Here, we use prospect theory (PT), which incorporates loss aversion and judges changes from the perspective of some relevant reference point (RP). Bleichrodt and colleagues [11] established that, when considering multi-attribute outcomes, such as QALYs, gains and losses may be determined per attribute with separate attribute-specific RPs. This also makes it possible quantify loss aversion, to see how much more weight losses carry than gains. Earlier attempts at quantifying loss aversion under PT have typically focused on single attributes within the QALY framework, for example by obtaining loss aversion for life duration while maintaining QoL constant [4, 5] or vice versa [8]. Although these studies produced similar median estimates of loss aversion, with health losses receiving between 1.5 and 2 times more weight than gains, they did not allude to the issue of separability. In other words, these studies ignored the possibility that loss aversion for one attribute (e.g., length of life) depends on the level of the other attribute (which is typically held constant) and, hence, assumes loss aversion for health outcomes to be constant, independent of their QALY profile.

━━━━━━━━━━

STATED PROBLEM 1:
In the passage on prospect theory, how much more weight did earlier studies find health losses receive compared with gains?
The passage on prospect theory and the records that follow are unrelated material.

━━━━━━━━━━

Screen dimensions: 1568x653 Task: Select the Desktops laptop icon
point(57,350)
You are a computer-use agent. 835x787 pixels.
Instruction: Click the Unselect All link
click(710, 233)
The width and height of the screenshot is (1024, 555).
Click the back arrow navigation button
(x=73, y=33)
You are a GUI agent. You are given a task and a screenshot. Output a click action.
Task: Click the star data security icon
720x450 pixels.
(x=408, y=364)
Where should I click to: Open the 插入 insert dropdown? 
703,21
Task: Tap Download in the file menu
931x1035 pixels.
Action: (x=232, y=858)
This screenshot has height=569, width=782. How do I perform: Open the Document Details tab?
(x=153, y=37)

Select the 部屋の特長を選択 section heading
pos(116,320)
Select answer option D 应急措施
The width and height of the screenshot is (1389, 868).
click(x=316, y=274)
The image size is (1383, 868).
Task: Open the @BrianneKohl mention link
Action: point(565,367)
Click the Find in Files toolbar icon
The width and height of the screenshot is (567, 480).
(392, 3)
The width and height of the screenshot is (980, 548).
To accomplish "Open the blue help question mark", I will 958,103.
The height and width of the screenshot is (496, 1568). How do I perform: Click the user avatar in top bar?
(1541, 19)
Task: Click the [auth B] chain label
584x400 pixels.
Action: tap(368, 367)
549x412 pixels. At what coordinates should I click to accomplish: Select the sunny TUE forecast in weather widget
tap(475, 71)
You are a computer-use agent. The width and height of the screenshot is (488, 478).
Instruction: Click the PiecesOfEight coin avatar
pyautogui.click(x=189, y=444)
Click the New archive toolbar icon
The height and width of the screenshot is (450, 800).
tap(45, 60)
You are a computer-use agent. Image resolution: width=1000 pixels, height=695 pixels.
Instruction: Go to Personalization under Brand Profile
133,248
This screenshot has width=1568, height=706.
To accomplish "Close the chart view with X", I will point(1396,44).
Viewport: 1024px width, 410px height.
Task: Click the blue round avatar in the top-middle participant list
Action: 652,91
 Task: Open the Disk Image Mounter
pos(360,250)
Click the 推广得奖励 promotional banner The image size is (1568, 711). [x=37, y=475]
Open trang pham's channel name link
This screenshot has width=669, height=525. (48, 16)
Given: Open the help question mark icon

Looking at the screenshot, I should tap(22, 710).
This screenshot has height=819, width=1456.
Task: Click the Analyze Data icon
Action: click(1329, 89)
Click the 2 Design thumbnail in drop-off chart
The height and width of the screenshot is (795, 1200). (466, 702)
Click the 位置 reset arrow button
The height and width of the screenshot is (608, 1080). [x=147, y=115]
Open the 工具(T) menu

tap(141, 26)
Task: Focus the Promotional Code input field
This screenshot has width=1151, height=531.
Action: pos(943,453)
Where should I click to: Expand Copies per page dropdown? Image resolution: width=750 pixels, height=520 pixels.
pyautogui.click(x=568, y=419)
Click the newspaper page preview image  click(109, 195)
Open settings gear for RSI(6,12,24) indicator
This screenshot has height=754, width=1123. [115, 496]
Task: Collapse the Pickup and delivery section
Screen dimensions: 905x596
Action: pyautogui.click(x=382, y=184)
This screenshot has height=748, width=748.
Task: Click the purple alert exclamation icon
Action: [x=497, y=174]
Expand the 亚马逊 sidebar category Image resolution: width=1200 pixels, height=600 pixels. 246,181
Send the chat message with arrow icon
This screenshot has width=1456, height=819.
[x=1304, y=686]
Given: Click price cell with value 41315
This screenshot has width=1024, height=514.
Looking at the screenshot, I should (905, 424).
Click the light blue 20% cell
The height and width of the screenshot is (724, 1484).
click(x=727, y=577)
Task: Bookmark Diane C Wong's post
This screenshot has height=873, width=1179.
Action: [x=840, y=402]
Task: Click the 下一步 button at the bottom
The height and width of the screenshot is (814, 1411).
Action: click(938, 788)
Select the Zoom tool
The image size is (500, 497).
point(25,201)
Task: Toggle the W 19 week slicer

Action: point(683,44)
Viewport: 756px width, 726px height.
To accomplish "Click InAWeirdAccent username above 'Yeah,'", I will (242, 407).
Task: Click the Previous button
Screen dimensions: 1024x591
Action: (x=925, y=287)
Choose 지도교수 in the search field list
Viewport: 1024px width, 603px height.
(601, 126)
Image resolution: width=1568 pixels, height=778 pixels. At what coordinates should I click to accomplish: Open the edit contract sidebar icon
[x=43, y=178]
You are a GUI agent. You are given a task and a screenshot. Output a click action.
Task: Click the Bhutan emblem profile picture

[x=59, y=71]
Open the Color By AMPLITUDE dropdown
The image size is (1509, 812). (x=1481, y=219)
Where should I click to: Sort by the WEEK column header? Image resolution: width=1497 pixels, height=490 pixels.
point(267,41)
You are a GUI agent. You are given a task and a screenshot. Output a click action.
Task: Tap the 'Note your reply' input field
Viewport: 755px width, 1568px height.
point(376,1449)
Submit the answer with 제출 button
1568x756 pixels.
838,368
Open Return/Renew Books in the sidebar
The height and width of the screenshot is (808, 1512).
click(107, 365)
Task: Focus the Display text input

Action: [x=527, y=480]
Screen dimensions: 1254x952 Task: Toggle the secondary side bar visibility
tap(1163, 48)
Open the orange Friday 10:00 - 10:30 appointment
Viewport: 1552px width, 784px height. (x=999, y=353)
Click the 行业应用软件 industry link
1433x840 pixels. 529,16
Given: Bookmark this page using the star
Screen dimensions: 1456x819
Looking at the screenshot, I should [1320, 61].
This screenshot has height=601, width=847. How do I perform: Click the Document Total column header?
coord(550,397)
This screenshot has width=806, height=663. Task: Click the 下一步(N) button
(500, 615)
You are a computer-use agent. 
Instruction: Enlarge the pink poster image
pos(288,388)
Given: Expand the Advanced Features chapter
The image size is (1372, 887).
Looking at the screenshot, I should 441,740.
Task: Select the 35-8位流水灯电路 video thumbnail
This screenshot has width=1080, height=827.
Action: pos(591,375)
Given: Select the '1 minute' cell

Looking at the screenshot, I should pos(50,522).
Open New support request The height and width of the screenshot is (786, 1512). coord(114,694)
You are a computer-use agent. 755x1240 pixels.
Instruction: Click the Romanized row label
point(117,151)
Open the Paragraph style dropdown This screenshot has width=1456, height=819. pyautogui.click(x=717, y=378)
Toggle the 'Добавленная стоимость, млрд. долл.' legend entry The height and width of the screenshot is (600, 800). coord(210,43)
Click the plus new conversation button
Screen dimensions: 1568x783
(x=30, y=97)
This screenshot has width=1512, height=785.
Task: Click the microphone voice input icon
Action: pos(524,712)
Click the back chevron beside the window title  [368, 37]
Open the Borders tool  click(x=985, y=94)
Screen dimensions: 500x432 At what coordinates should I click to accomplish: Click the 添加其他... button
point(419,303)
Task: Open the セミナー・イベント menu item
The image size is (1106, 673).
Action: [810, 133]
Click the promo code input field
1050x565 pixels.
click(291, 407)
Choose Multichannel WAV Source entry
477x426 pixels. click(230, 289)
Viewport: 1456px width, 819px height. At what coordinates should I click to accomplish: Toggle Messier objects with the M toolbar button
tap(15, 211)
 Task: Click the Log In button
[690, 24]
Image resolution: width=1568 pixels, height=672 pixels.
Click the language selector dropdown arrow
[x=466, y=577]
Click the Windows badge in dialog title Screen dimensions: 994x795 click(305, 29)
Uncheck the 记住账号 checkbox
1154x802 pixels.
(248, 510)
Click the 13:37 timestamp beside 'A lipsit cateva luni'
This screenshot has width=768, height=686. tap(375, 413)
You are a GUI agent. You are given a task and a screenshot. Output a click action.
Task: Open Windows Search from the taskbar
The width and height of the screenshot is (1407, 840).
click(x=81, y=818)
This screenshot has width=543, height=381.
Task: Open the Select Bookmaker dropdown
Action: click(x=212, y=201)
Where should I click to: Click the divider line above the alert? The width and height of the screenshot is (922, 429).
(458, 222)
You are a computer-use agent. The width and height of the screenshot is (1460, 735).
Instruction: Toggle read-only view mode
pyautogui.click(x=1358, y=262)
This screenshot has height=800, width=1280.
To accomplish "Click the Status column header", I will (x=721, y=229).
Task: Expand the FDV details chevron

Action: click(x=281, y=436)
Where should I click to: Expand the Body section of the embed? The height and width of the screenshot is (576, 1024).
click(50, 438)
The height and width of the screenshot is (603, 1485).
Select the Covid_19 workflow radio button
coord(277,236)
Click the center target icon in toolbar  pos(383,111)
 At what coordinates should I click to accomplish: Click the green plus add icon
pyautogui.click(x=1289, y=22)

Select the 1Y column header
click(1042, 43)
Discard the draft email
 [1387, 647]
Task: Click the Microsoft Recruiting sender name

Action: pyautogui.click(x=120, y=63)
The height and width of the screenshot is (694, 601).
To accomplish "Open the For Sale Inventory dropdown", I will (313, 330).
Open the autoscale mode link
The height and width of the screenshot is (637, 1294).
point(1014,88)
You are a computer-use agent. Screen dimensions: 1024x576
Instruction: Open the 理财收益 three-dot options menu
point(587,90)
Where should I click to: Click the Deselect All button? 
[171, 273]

━━━━━━━━━━

STATED PROBLEM 2:
Please retype the records from the line containing "Click the 2" through the line containing "This screenshot has height=754, width=1123.", including both of those lines.

COMPLETE OUTPUT 1:
Between 1.5 and 2 times more weight.

COMPLETE OUTPUT 2:
Click the 2 Design thumbnail in drop-off chart
The height and width of the screenshot is (795, 1200). (466, 702)
Click the 位置 reset arrow button
The height and width of the screenshot is (608, 1080). [x=147, y=115]
Open the 工具(T) menu

tap(141, 26)
Task: Focus the Promotional Code input field
This screenshot has width=1151, height=531.
Action: pos(943,453)
Where should I click to: Expand Copies per page dropdown? Image resolution: width=750 pixels, height=520 pixels.
pyautogui.click(x=568, y=419)
Click the newspaper page preview image  click(109, 195)
Open settings gear for RSI(6,12,24) indicator
This screenshot has height=754, width=1123. [115, 496]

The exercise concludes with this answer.